[Opening TASK MATERIAL section]

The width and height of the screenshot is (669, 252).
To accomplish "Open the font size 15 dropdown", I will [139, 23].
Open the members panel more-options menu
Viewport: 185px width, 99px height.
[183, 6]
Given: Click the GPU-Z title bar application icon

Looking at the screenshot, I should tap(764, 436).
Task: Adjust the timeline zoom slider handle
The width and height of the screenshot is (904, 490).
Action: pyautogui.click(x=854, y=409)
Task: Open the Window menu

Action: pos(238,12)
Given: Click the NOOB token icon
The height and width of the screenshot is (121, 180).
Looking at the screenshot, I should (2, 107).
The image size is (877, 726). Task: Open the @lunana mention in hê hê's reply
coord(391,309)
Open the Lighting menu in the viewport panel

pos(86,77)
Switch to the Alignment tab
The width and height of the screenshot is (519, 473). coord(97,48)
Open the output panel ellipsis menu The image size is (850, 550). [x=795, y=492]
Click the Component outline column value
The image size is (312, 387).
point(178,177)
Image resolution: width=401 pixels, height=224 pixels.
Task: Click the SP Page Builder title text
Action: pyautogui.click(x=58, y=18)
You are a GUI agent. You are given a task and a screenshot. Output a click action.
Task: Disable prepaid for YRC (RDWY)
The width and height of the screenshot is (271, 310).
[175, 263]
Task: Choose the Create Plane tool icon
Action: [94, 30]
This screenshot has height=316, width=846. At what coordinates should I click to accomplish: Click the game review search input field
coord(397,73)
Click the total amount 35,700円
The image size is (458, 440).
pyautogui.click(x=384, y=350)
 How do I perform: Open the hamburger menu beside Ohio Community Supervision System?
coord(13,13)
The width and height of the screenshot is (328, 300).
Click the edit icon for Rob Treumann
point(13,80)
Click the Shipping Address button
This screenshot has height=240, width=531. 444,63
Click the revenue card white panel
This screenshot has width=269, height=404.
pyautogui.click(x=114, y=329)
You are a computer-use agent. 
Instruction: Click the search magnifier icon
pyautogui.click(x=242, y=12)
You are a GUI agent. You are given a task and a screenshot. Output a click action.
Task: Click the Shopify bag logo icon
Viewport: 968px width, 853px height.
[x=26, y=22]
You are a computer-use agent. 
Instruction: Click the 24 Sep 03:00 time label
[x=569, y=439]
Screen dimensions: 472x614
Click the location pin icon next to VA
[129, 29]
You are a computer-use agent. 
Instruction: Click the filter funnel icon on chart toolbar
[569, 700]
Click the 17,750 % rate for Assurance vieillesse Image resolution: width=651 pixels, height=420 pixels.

[Closing TASK MATERIAL section]

TRY IT => The records above are to be written out again word for word.

EXERCISE OUTPUT =>
The width and height of the screenshot is (669, 252).
To accomplish "Open the font size 15 dropdown", I will [139, 23].
Open the members panel more-options menu
Viewport: 185px width, 99px height.
[183, 6]
Given: Click the GPU-Z title bar application icon

Looking at the screenshot, I should tap(764, 436).
Task: Adjust the timeline zoom slider handle
The width and height of the screenshot is (904, 490).
Action: pyautogui.click(x=854, y=409)
Task: Open the Window menu

Action: pos(238,12)
Given: Click the NOOB token icon
The height and width of the screenshot is (121, 180).
Looking at the screenshot, I should (2, 107).
The image size is (877, 726). Task: Open the @lunana mention in hê hê's reply
coord(391,309)
Open the Lighting menu in the viewport panel

pos(86,77)
Switch to the Alignment tab
The width and height of the screenshot is (519, 473). coord(97,48)
Open the output panel ellipsis menu The image size is (850, 550). [x=795, y=492]
Click the Component outline column value
The image size is (312, 387).
point(178,177)
Image resolution: width=401 pixels, height=224 pixels.
Task: Click the SP Page Builder title text
Action: pyautogui.click(x=58, y=18)
You are a GUI agent. You are given a task and a screenshot. Output a click action.
Task: Disable prepaid for YRC (RDWY)
The width and height of the screenshot is (271, 310).
[175, 263]
Task: Choose the Create Plane tool icon
Action: [94, 30]
This screenshot has height=316, width=846. At what coordinates should I click to accomplish: Click the game review search input field
coord(397,73)
Click the total amount 35,700円
The image size is (458, 440).
pyautogui.click(x=384, y=350)
 How do I perform: Open the hamburger menu beside Ohio Community Supervision System?
coord(13,13)
The width and height of the screenshot is (328, 300).
Click the edit icon for Rob Treumann
point(13,80)
Click the Shipping Address button
This screenshot has height=240, width=531. 444,63
Click the revenue card white panel
This screenshot has width=269, height=404.
pyautogui.click(x=114, y=329)
You are a computer-use agent. 
Instruction: Click the search magnifier icon
pyautogui.click(x=242, y=12)
You are a GUI agent. You are given a task and a screenshot. Output a click action.
Task: Click the Shopify bag logo icon
Viewport: 968px width, 853px height.
[x=26, y=22]
You are a computer-use agent. 
Instruction: Click the 24 Sep 03:00 time label
[x=569, y=439]
Screen dimensions: 472x614
Click the location pin icon next to VA
[129, 29]
You are a computer-use agent. 
Instruction: Click the filter funnel icon on chart toolbar
[569, 700]
Click the 17,750 % rate for Assurance vieillesse Image resolution: width=651 pixels, height=420 pixels.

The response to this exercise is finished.